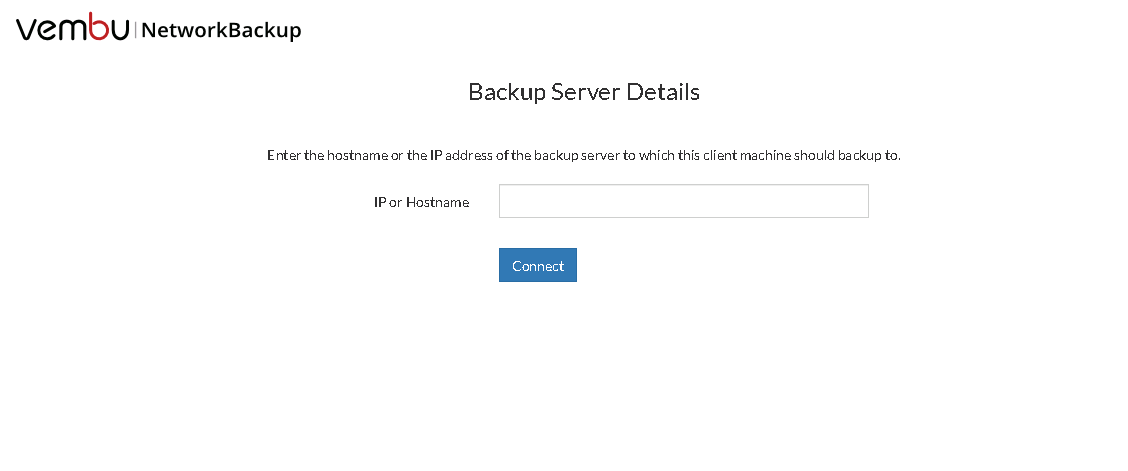The image size is (1128, 471).
Task: Click the Vembu logo
Action: click(73, 27)
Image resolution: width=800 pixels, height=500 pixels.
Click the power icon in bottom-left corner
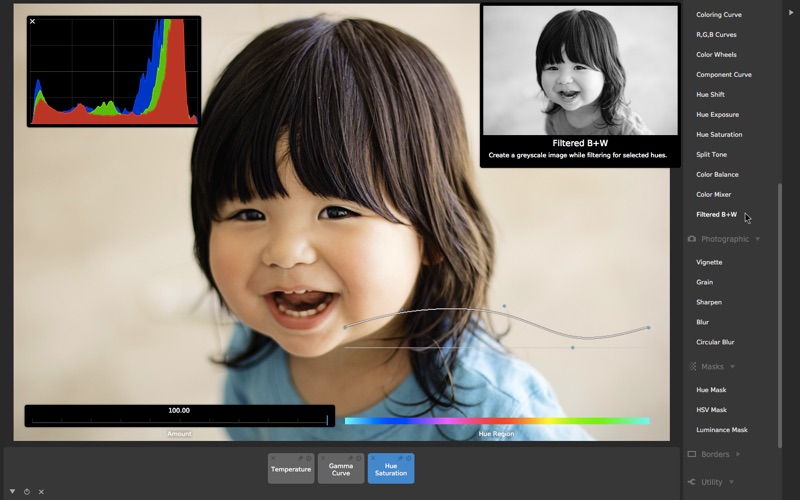pos(26,491)
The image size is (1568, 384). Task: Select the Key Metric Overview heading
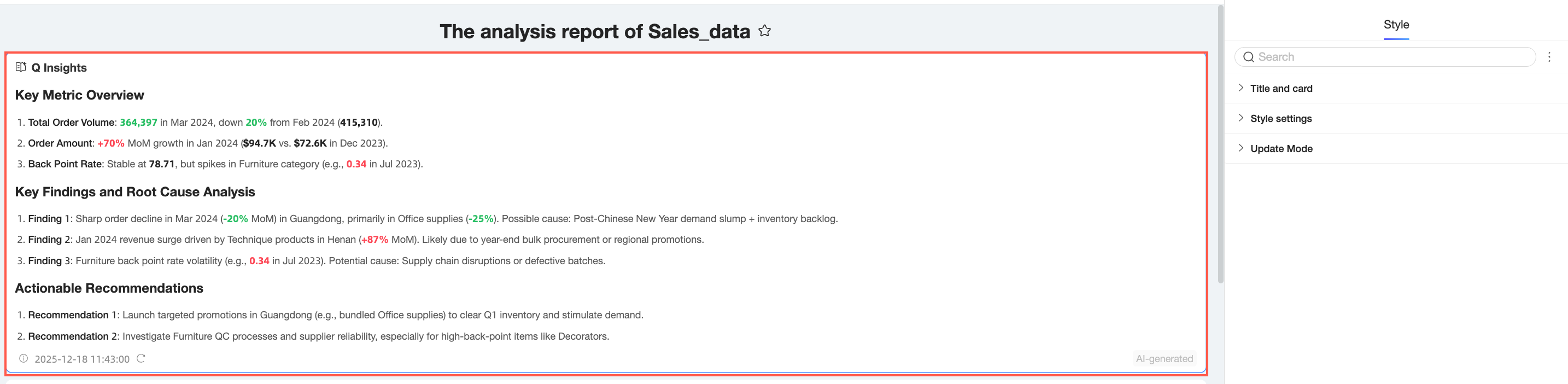tap(80, 96)
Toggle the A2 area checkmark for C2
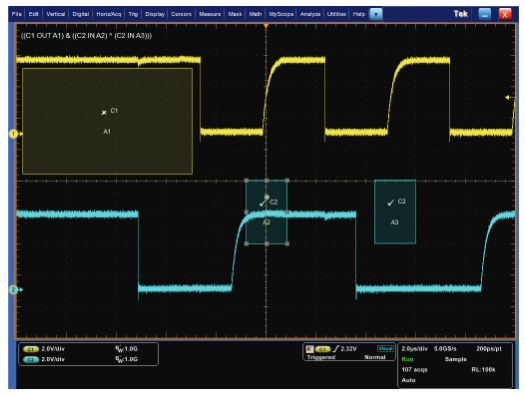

■ Task to carry out
Take the lines from the one that contains "The image size is (1568, 384)." through the last line of the material above and reproduce them exactly, leaving out any pictures.

■ Written solution
The image size is (1568, 384). Task: Select the Key Metric Overview heading
tap(80, 96)
Toggle the A2 area checkmark for C2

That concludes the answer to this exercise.